Featured Coaching Excerpt - Notes & Transcript, Part 1
Lesson Nugget:: A relationship has to have a purpose and vision to be successful.
Lesson Nugget:: If you don’t accept people for who they are you will ruin the relationship.
Action Step:: Challenge the lie that you can control other people.
Lesson Nugget:: Mature love chases away all fear.
Lesson Nugget: Drop some knowledge right here!
-No matter what you try to do to them, they are them. And if you don't adjust to that, you ruin your relationship with your own child. As long as you believe that you can control someone, you not honor them.
-Danny, thank you for being here, my friend.
-Hi, Clay, how are you?
-I'm doing well.
-I'm doing well. My wife and I, we're getting excited. It's Patriot football season right now. So one day a week, I look forward to Tom Brady taking us to victory.

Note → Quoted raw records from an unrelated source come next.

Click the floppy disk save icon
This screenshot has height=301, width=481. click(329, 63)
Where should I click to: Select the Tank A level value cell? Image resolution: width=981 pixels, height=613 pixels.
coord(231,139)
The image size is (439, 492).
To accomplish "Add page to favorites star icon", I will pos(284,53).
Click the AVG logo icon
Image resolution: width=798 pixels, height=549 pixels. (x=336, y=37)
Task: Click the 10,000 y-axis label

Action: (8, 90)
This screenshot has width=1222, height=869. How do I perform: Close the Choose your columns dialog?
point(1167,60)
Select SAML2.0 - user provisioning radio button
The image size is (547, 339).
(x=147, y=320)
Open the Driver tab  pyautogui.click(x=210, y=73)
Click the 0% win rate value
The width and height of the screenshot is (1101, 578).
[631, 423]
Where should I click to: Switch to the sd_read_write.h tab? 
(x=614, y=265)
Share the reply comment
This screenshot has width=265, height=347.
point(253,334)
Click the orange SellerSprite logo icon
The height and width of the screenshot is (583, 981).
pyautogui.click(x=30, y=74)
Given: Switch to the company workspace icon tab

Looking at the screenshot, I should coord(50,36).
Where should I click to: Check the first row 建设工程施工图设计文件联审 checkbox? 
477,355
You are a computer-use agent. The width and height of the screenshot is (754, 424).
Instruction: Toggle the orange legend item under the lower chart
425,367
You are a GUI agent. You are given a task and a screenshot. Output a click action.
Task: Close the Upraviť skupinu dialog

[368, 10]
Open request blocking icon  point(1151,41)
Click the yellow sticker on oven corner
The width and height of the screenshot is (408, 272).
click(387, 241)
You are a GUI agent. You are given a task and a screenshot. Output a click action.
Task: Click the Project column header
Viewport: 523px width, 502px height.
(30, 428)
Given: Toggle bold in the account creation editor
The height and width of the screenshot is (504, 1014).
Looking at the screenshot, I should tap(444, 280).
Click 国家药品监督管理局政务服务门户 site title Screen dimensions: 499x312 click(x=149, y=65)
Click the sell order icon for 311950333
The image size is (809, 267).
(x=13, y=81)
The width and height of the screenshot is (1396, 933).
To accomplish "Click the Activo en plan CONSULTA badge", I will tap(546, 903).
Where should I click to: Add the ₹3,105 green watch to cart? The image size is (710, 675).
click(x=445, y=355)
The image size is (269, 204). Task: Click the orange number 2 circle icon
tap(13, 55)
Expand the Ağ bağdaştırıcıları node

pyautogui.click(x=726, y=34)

-Yeah. Do you care at all? Are you into football?
-About the Patriots?
CLAY: Really? OK.
CLAY: Well, I'll change the subject. We'll transition.
-I do love football, but--
-I respect that.
-I went to Boston. I watched Brady play. It was just preseason. It was Tim Tebow's last pro-football game ever. It was a preseason game.
-I'm a Tim Tebow apologist, as well, so we can dive into that off camera probably. Well, we're talking about growing your business without growing apart. Specifically, in the context of marriage. We have a lot of Thrivers, thousands of people all over the world. And many have reached out and have said, as my business is growing, I feel like I'm becoming a different person. And my wife and I or my husband and I, we're growing apart. And I don't think that it has to be that way.
But I'm certainly not the expert in this area. So I want to unpack it with you. But I can say, as a financial tip for all the Thrivers, a good way to cut your net worth in half is to get divorced. So financially speaking, you probably don't want to do that. So I want to ask you this, why do most people, as they grow the business, believe that they have to grow apart, or that that's part of the process? Why does that become a culturally accepted concept.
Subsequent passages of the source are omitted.